Coincidenza delle coincidenze, poi, proprio ieri Mediobanca Securities, la stessa entità che prima dell’estate dava sei mesi di tempo all’Italia prima di dover chiedere aiuto all’Ue, pubblicava un report politico-economico sul Bel Paese, con il quale i suoi esperti mettevano in guardia – stante l’attuale situazione e il rischio di stallo politico o nuove elezioni – da un possibile downgrade sovrano e consigliavano un piano di salvataggio. E dove veniva posto l’accento? La debolezza del settore bancario è ritenuta il principale rischio macroeconomico di ribasso, soprattutto a causa degli istituti medio-piccoli e delle popolari (ma guarda che caso, a Bankitalia saranno deliziati dell’analisi e dalla condanna a morte del voto capitario). Inoltre, requisiti di copertura più elevati, forte dipendenza dalle aste Ltro e dai titoli garantiti dallo Stato, aumento dei crediti in sofferenza nel 2014 con un picco previsto nel 2015, sono tutti motivi sulla base dei quali il Fmi ha attribuito un rischio di declassamento del rating del Paese nel medio termine, ricordava il report.
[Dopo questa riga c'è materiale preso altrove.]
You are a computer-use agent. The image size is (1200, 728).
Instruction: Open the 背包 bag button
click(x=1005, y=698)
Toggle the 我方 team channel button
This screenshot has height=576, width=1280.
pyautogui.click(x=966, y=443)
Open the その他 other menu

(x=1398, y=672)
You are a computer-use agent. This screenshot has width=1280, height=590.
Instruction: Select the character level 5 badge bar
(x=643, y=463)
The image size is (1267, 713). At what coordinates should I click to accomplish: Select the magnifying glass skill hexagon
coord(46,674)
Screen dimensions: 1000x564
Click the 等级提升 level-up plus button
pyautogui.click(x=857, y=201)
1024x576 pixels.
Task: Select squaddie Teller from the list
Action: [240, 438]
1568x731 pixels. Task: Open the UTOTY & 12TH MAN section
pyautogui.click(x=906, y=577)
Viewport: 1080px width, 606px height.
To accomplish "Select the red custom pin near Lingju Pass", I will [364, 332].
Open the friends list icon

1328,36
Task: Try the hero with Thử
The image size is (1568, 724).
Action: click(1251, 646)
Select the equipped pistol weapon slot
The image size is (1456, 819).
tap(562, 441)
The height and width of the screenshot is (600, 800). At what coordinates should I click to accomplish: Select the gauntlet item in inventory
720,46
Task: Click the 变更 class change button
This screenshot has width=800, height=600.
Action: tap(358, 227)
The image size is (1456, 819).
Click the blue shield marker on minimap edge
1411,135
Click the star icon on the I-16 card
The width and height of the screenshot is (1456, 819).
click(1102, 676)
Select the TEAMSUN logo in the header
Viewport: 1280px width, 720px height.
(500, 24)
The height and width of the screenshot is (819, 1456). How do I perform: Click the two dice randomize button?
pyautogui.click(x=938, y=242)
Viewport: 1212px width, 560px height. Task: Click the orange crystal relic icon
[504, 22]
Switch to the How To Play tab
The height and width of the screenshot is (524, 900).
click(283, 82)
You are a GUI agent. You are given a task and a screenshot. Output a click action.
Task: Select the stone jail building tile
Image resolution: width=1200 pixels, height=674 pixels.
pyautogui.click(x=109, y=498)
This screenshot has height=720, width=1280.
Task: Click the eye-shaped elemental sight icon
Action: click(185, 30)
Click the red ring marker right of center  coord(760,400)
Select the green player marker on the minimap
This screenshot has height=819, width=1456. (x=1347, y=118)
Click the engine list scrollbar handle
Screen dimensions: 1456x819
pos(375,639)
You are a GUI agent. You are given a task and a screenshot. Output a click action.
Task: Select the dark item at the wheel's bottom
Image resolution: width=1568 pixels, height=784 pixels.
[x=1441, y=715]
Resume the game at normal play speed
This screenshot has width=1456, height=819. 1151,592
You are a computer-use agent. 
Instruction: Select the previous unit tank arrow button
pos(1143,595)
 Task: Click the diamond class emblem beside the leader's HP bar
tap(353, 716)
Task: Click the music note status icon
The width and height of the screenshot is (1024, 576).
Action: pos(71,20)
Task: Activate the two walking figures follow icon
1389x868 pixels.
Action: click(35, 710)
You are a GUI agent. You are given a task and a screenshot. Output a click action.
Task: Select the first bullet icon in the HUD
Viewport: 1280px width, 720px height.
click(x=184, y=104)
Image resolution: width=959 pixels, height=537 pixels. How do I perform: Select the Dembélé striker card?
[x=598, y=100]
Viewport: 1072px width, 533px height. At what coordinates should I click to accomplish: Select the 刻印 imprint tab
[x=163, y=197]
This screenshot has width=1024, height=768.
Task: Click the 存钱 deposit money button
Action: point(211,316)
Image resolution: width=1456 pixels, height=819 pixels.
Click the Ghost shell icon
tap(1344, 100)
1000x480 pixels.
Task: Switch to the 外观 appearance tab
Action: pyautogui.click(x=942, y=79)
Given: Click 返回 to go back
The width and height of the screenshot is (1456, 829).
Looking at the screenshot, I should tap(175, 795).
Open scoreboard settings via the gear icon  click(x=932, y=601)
Nelle sue raccomandazioni, l’istituto di Washington – lo stesso che non ha azzeccato una singola previsione dall’inizio della crisi a oggi – ha suggerito l’utilizzo degli strumenti di sostegno dell’area euro: è la prima volta che un organismo di vigilanza sollecita esplicitamente l’Italia a prendere in considerazione un piano di salvataggio. E Letta è appena tornato dagli Usa, sempre per ricorrere alla categoria delle coincidenze. Insomma, parliamoci chiaro: il nostro governo ha già concordato un piano di salvataggio per l’Italia, ora si capisce la ragione reale della visita di Olli Rehn e con la minaccia del downgrade (che porterebbe con sé una sell-off obbligazionaria e maggiori requisiti di collaterale e haircut) e il paravento pubblico-mediatico della crisi di governo, vuole indorarci la pillola prima di spalancare le porte alla troika.
Le parole al riguardo pronunciate ieri da un governista doc come il presidente di Confindustria, Giorgio Squinzi, non lasciano molto spazio all’immaginazione. Sappiatelo, le cose stanno così. Magari sarà per il nostro bene, ma il concetto stesso di sovranità è morto. Altro che dimissioni in bianco e ritiro dei ministri, sembra la versione italiana di “Wag the dog”. Scommettete che entro domani qualcuno da Bruxelles si premunirà di farci sapere che se le turbolenze politiche impediranno la presentazione della legge di bilancio 2014 alla Commissione europea entro il 15 ottobre o se l’Italia non rispetterà i criteri del Patto di Stabilità, la disponibilità di sostegno Ue, legata alla condizionalità dei programmi Esm e Omt, sarà meno probabile, sempre se richiesta? Eppure, alle 15.30 di ieri il nostro spread era tornato allo stesso livello della chiusura di venerdì, quindi qualcuno stava comprando: di cosa stiamo parlando, allora?
In compenso, avremo il contentino dall’Ue: si potrà utilizzare la nazionalizzazione di Mps per stampare un po’, come ai vecchi tempi. Tutto cambia, affinché nulla cambi.